Collection entries:
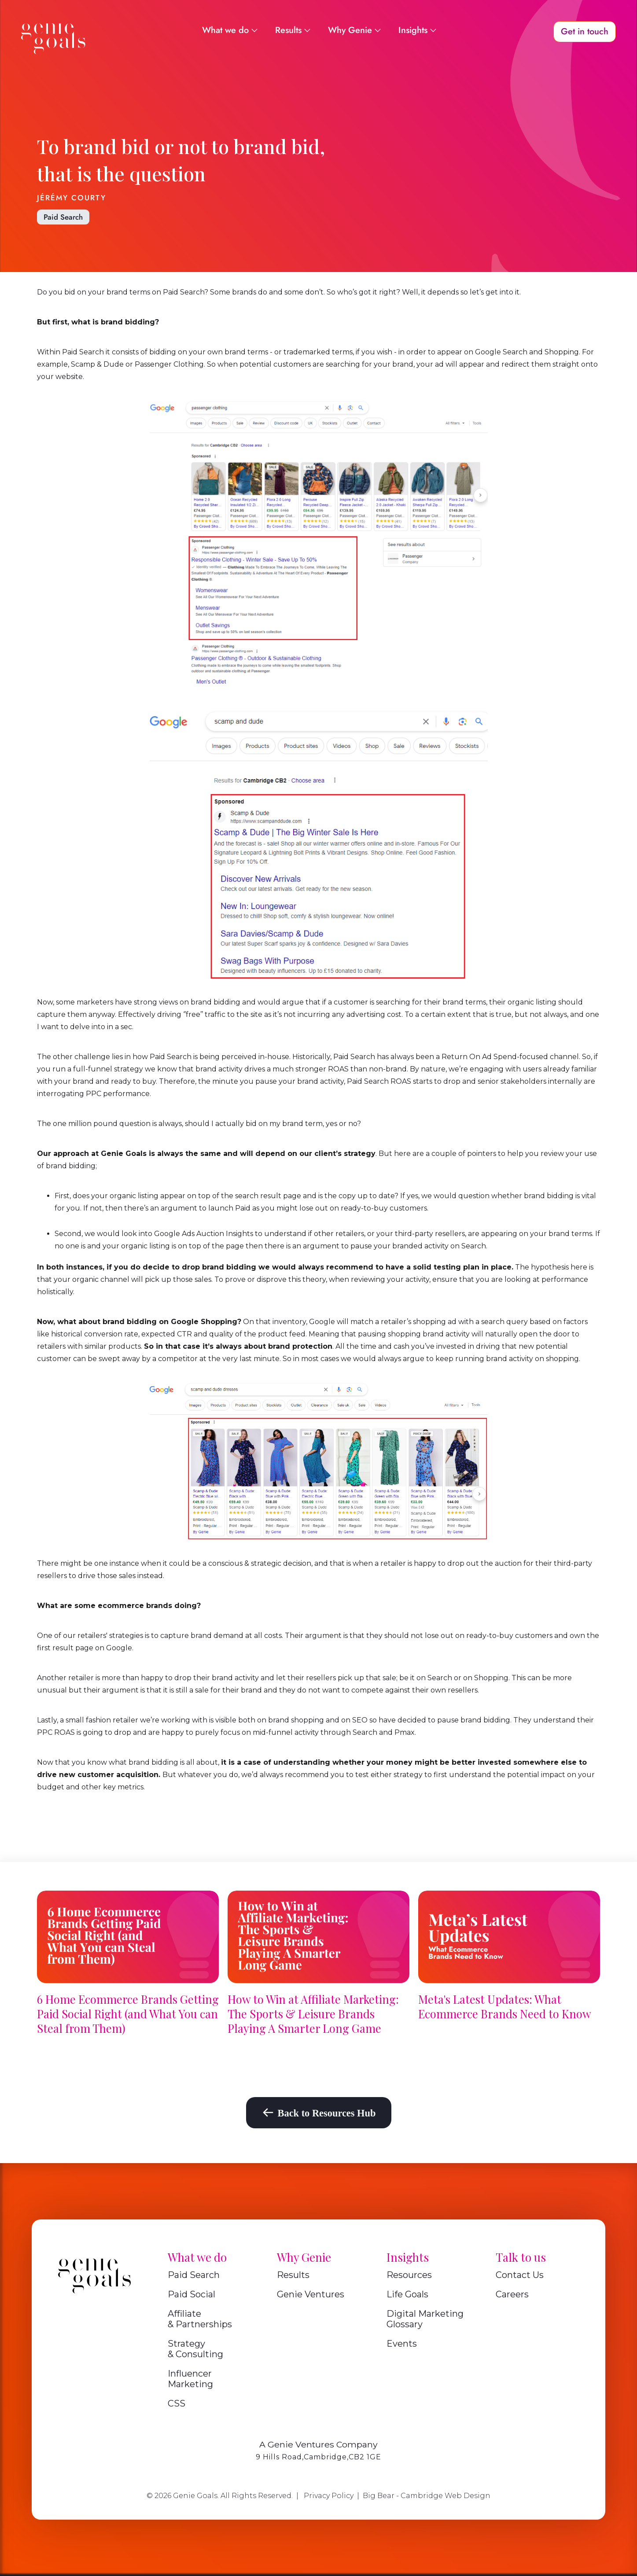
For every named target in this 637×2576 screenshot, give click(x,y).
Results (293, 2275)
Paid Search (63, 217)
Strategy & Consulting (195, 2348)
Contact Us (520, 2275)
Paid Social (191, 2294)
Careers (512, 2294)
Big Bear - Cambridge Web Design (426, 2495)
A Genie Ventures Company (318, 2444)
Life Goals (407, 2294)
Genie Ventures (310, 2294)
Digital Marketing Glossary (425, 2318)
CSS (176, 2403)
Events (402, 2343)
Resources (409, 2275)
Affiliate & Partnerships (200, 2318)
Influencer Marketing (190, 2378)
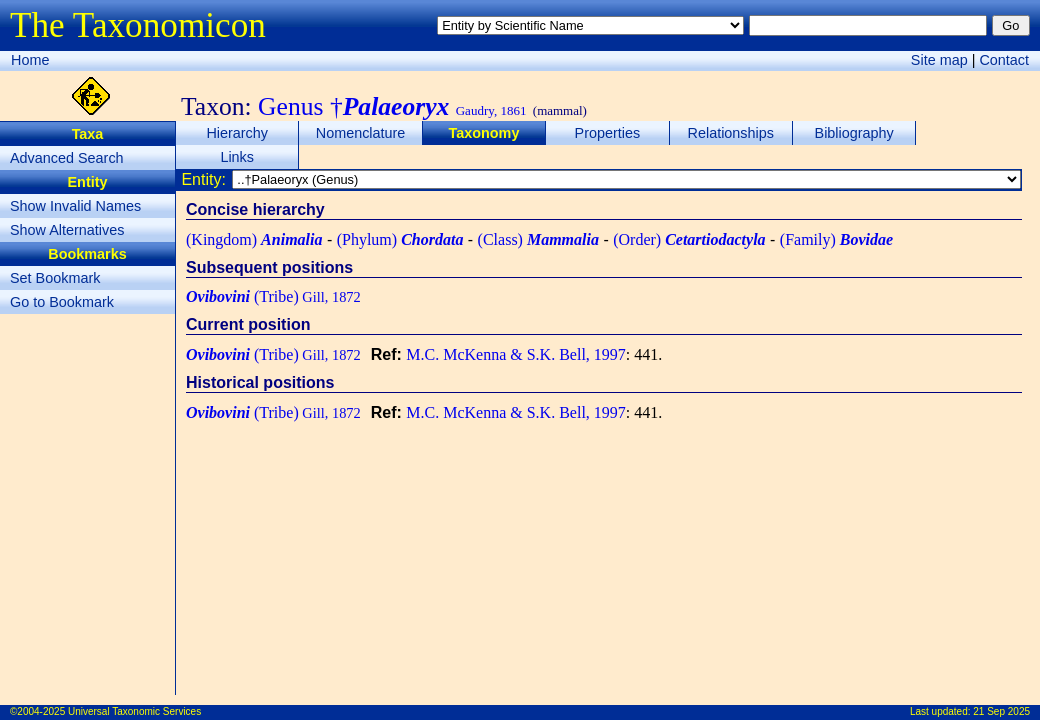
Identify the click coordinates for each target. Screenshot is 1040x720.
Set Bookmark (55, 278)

EXERCISE PROMPT:
Copy all the records again line by line, requests included, multiplying each answer coordinate by 1.35 and rounding to whole numbers with halves rounded up. Omit the pictures from your answer.

ANSWER FOR THIS EXERCISE:
For every named target in this 637×2576 screenshot, give click(x,y).
Results (396, 3071)
Paid Search (85, 293)
Strategy & Consulting (263, 3170)
Contact Us (702, 3071)
Paid Social (258, 3097)
Careers (691, 3097)
Big Bear - Cambridge Web Design (575, 3368)
A Genie Ventures Company (429, 3299)
Life Goals (549, 3097)
Genie Ventures (419, 3097)
Digital Marketing Glossary (574, 3129)
CSS (238, 3244)
Events (543, 3163)
Resources (552, 3071)
Affiliate & Partnerships (270, 3129)
Influencer Marketing (257, 3210)
Identify the click coordinates for each target. Screenshot is 1040x720.
Set Bookmark (74, 375)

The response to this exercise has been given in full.